Morrer na praia pelo segundo ano consecutivo. É isto que a equipa feminina de futebol do Sporting Clube de Portugal sente neste momento, após ficar pela fase de grupos nas suas duas participações na mais importante competição de clubes de futebol feminino. Fica um sabor amargo, principalmente este ano, por novamente, dentro dos dez minutos finais, a equipa perder a tão almejada passagem.

Na terceira temporada do projeto feminino do Sporting, até agora coroado de grande sucesso, com todos os títulos possíveis conquistados, o objetivo das leoas era claro: passar esta fase de grupos. Mas fruto de vários motivos, entre eles uma pré época quase sem jogos devido à falta de equipas em Portugal a começar a época cedo, falta de reforços em posições fulcrais e a perda da Matilde Fidalgo, foram alguns dos possíveis motivos para este falhanço.

O Sporting foi jogar à Croácia esta fase de grupos, mas o grande rival vinha da Noruega. O Avaldsnes Idrettslag terminou em segundo no campeonato do seu país e em teoria teria mais argumentos que as leoas, mas em campo não se viu isto, com o Sporting a ser melhor na maioria do jogo, reagindo bem a um golo logo ao terceiro minuto, por Gaëlle Enganamouit. Ana Borges e Sharon Wojcik deram a volta ao marcado, mas após o empate algo caído do céu a equipa da Noruega passou para a frente ao minutos 89, por intermédio de Cecilie Pedersen. Um golo injusto e que deixou as leoas desde logo com uma passagem à fase seguinte quase impossível.
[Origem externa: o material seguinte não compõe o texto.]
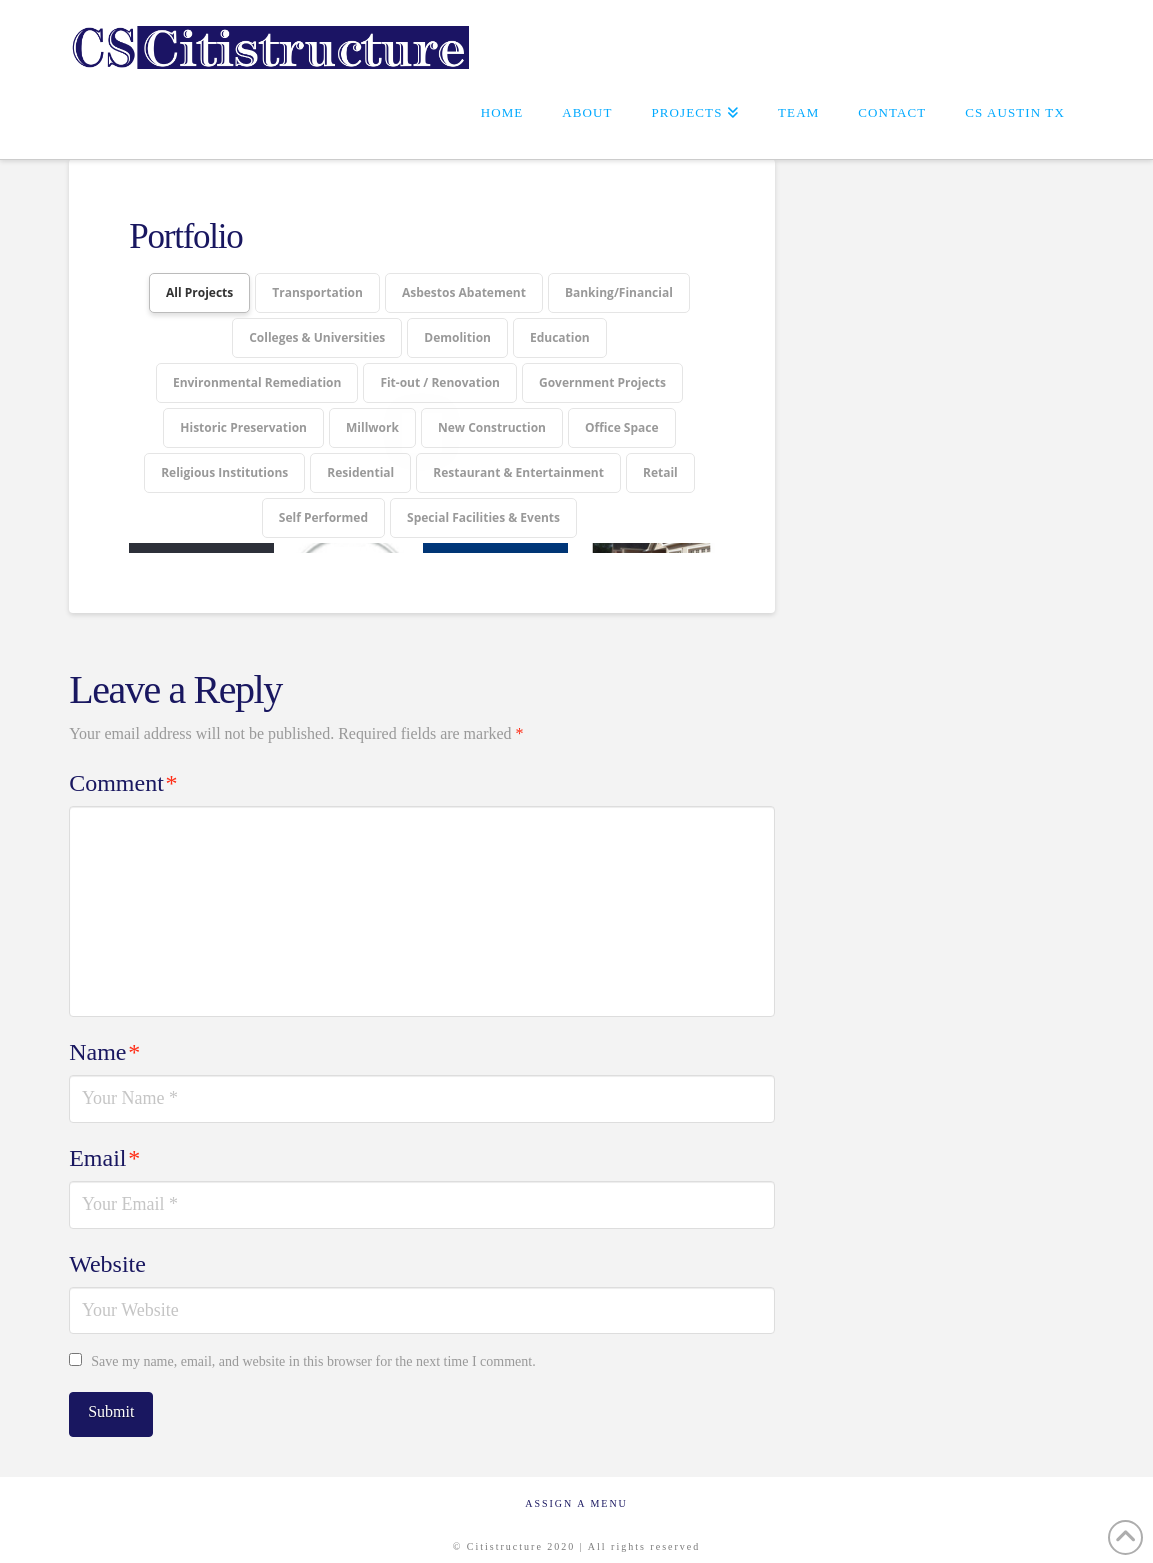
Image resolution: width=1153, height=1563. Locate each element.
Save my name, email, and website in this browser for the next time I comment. (313, 1351)
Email (104, 1148)
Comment (123, 773)
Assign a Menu (576, 1493)
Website (107, 1254)
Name (104, 1042)
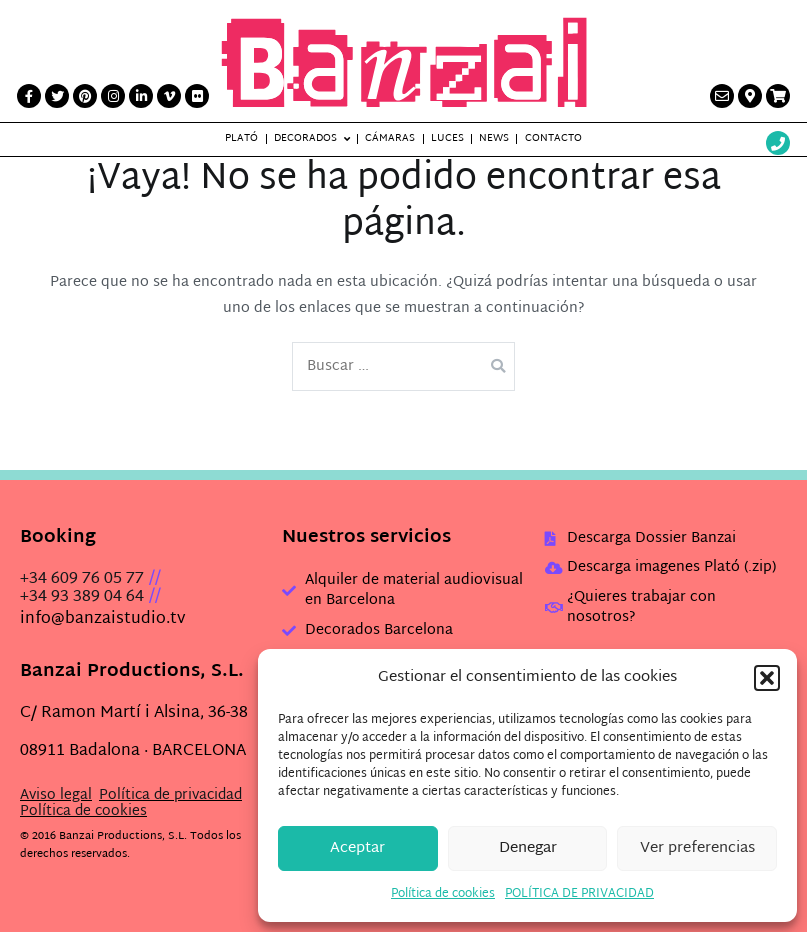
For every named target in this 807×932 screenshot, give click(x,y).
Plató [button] (241, 139)
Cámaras (390, 139)
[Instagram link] (113, 96)
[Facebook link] (29, 96)
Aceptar (357, 848)
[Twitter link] (57, 96)
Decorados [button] (305, 139)
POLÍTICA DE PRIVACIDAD (579, 894)
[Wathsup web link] (778, 145)
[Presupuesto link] (778, 96)
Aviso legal (56, 795)
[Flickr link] (197, 96)
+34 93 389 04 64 (82, 597)
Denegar (528, 848)
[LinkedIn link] (141, 96)
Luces (447, 139)
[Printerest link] (85, 96)
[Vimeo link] (169, 96)
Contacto (553, 139)
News (494, 139)
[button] (767, 678)
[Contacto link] (722, 96)
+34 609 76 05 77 (82, 579)
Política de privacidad (170, 795)
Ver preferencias (697, 848)
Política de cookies (443, 894)
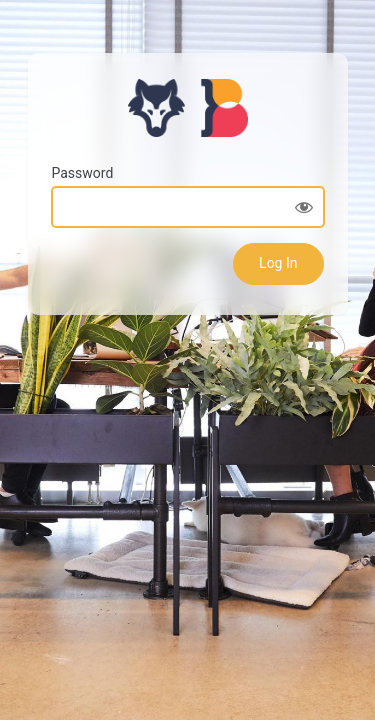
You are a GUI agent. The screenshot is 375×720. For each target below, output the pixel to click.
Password (83, 173)
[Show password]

A união da equipa não foi suficiente para passar a fase de grupos
Fonte: Sporting CP Futebol Feminino

Já na temporada passada a equipa leonina falhou nos últimos minutos do jogo decisivo, curiosamente também o primeiro da fase de grupos, na altura com as cazaques do BIIK Kazigurt, com o golo que ditou a derrota por 2-1 a ser marcado aos 83 minutos por Charity Ogbenyealu Adule. Daí a tal referência aos dez minutos finais em ambos os casos.

Os dois jogos seguintes – contra as croatas do Osijek e as macedónias do ZFK Dragon 2014 – resultaram em duas vitórias tranquilas das leoas que mostram que para esta fase estão mais do que bem preparadas e que mais um ou dois reforços de grande categoria, tal como foi Nevena Damjanovic, poderiam ser suficientes para uma passagem tranquila à próxima fase.

Na próxima época, caso o Sporting atinja os resultados esperados, é preciso repensar a preparação desta fase. Ir ao estrangeiro fazer jogos, já que em Portugal é impossível, e por motivos válidos, porque a Supertaça apenas acontece a 9 de setembro, além de que jogar contra Braga e Benfica teria os seus contras. 

Fica um sabor amargo, mas também se percebe que corrigindo pequenas falhas o Sporting pode passar esta fase de grupos e conseguir um feito apenas alcançado por uma equipa portuguesas, o Atlético Ouriense em 2014-15, equipa que tinha Joana Marchão, Ana Capeta e Diana Silva, atuais jogadoras do Sporting.